Razor 400 Notebook Laptop: Look what $299 won't buy you!
Much has been made of a small Florida-based PC builder which calls itself 3K and has the latest and cheapest entry on the low-priced notebook bandwagon. The Razor 400 is an UMPC-sized device that is priced at $299 which undercuts every other notebook currently on the market as well as UMPCs and upcoming MIDs.
What do you get for under $300? Not much. The Razor 400 features a puny 7 inch 800 x 480 pixel display, 512 MB DDR2 memory, 4 GB Flash storage, Wi-Fi and Ethernet connectivity and runs a Linux operating system which the manufacturer touts as "a Windows-friendly Linux Operating System." Exactly what is that? WINE? Or did 3K manage to do what the rest of the Open Source Universe has been unable to do and get Linux to run Windows? It's listed as a CE Linux OS version 2.4. Since when does that run Microsoft OSes?
The processor is the most interesting story about the Razor and may likely be the main reason why the new mini notebook is going 90 miles an hour down a dead end street.

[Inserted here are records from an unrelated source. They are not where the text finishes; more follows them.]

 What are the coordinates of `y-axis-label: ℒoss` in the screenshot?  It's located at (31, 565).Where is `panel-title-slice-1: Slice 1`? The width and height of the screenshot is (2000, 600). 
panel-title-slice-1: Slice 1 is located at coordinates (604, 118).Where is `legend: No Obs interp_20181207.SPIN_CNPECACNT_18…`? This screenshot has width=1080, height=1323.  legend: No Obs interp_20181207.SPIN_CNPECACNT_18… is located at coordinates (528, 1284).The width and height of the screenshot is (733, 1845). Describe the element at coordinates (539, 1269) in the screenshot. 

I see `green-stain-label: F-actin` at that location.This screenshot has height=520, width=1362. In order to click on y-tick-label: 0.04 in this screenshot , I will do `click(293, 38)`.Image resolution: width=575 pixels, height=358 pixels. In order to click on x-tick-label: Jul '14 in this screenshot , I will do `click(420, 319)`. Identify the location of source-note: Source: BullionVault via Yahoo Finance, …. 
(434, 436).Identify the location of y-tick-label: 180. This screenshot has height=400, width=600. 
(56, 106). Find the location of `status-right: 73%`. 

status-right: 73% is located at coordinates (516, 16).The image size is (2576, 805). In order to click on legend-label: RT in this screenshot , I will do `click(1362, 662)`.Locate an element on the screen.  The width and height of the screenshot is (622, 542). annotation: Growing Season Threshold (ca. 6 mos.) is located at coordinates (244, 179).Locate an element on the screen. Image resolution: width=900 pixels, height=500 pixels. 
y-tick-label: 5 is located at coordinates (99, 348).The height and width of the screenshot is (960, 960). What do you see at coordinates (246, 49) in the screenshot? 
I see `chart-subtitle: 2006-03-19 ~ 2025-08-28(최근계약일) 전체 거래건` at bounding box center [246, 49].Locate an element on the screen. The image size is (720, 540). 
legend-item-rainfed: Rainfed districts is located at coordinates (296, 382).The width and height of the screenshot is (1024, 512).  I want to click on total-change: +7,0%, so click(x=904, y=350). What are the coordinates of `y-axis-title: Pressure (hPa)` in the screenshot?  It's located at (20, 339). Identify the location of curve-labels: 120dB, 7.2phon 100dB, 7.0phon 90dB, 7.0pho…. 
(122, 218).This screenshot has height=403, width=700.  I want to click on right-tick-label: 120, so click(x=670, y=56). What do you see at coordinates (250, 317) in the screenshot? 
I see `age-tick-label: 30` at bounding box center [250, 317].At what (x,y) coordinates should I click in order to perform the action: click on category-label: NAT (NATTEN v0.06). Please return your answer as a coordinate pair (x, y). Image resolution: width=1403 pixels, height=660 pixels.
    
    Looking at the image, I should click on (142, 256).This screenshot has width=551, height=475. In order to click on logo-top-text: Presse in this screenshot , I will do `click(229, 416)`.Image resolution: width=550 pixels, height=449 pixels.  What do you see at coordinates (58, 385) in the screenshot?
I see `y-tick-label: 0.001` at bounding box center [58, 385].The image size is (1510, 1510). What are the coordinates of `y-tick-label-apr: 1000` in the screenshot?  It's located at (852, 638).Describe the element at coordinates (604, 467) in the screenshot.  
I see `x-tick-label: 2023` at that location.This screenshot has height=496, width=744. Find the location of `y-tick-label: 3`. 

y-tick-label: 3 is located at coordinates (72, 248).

The chip is a 400 MHz version of the Jz4740 CPU by Ingenic which is a Chinese chip manufacturer that has not had its processors built into notebooks before. The Ingenic chip is a processor that is designed to run GPS, PMP and smartphone devices. What is it doing in the Razor? Not much, apparently. It's a 180nm processor which makes the fab cutting edge for 1998 as it is built on the same process as AMD's long gone Thunderbird cores.
Ok, but it's designed to be cheap. I get that. But then again, all you need to do is tag on an extra C-note to get to the dizzying budgetary heights of $399 and look what you get:
Dell Vostro 1000
Mobile AMD Sempron Processor 3600+
15.4 inch Wide Screen XGA LCD Anti-Glare Display
512MB Shared Single Channel DDR2 SDRAM at 533MHZ
80GB 5400RPM Hard Drive
24X CD Burner/DVD Combo Drive with Cyberlink Power DVD
ATI Radeon® Xpress 1150 256MB HyperMemory
Dell Wireless 1395 802.11g Wi-Fi Internal Card
Genuine Windows Vista® Home Basic, Service Pack 1
Microsoft® Works 9.
When you consider that just the Windows Vista costs over a hundred bucks retail, anyone who hasn't been living in a cave since the Apple II debuted can easily determine that the Dell offering is a real notebook with reasonably modern capabilities that will run rings right around the Razor 400 for the same money. Sure, the Vostro 1000's 512MB RAM is going to run Windows Vista at Turtle Impulse Speed, but RAM is real cheap these days and another $25 or so will see the memory boosted to a Vista-pleasing level.
The Razor 400 does not compare at all with the Vostro 1000 or many of the other notebooks that are available close to the $400 price range. It's just another example of baseless hype to trick unwitting computer users into thinking that they're actually getting something for a cheap price when instead they are getting next to nothing. This calls again for a phrase which is becoming more and more common in the hype-filled PC world: Lunchbag Letdown.